**** Task input ****

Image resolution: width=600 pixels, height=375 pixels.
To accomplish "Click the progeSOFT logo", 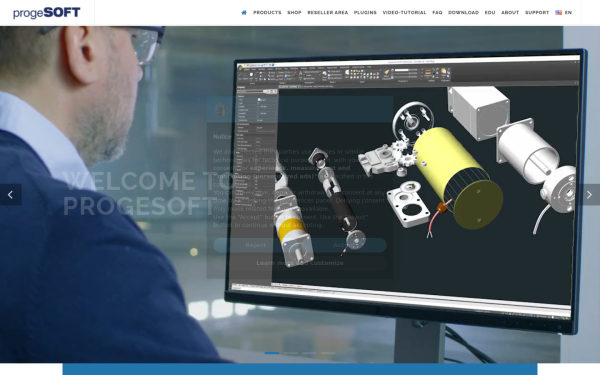I will pos(47,13).
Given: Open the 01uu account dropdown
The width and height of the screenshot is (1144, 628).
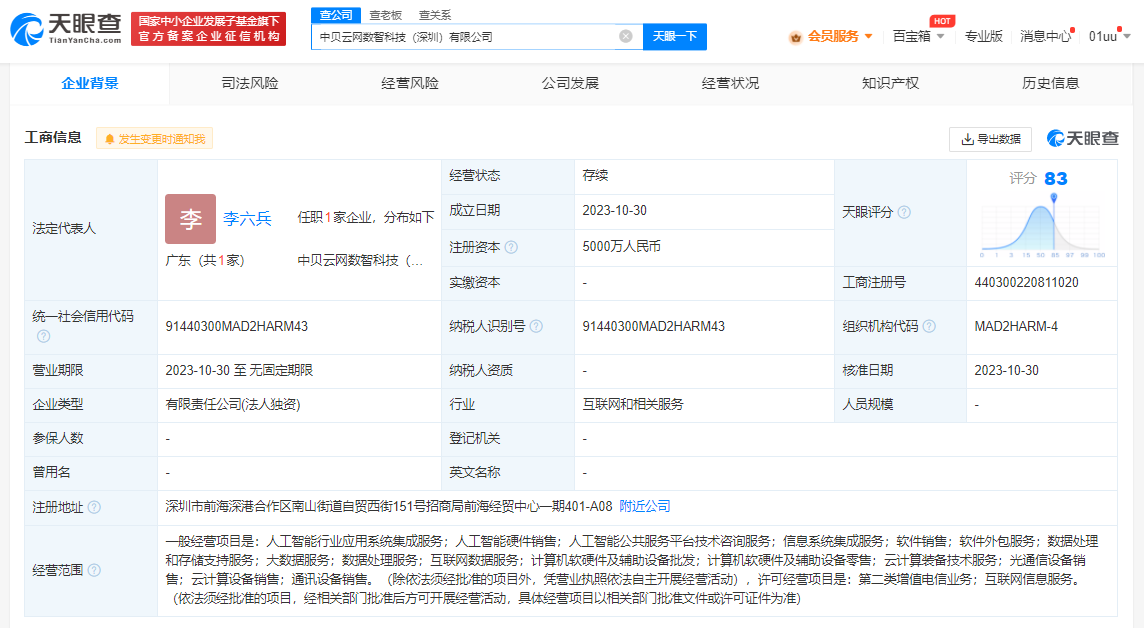Looking at the screenshot, I should tap(1109, 36).
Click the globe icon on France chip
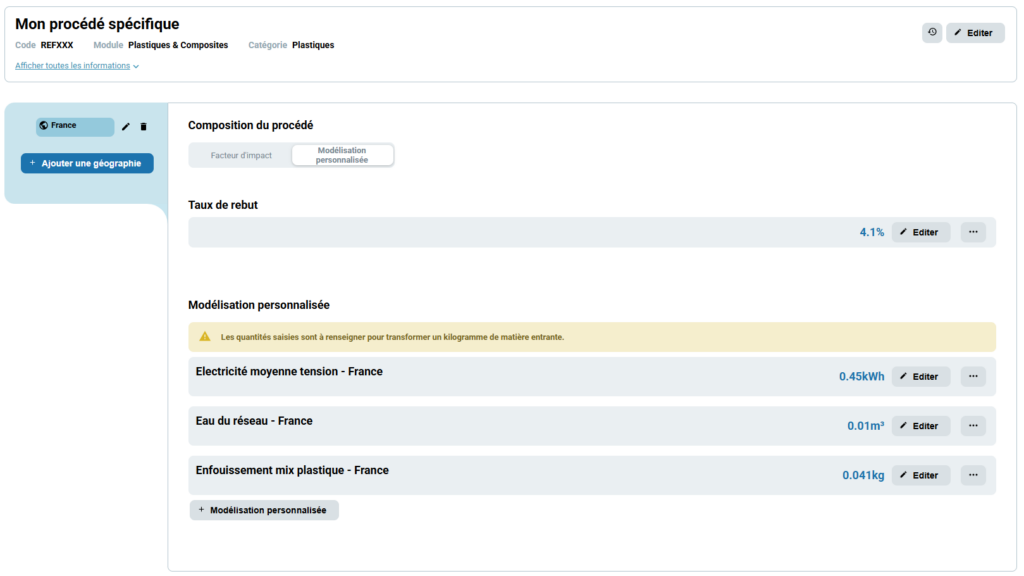The height and width of the screenshot is (576, 1024). pos(44,126)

****

_Instructions for the task_
All that should appear in the response is the run of lines from the one with "The width and" through the final line of the records, restated exactly, with pictures omitted.

_Answer below_
The width and height of the screenshot is (1144, 628).
Looking at the screenshot, I should tap(1109, 36).
Click the globe icon on France chip
The height and width of the screenshot is (576, 1024). pos(44,126)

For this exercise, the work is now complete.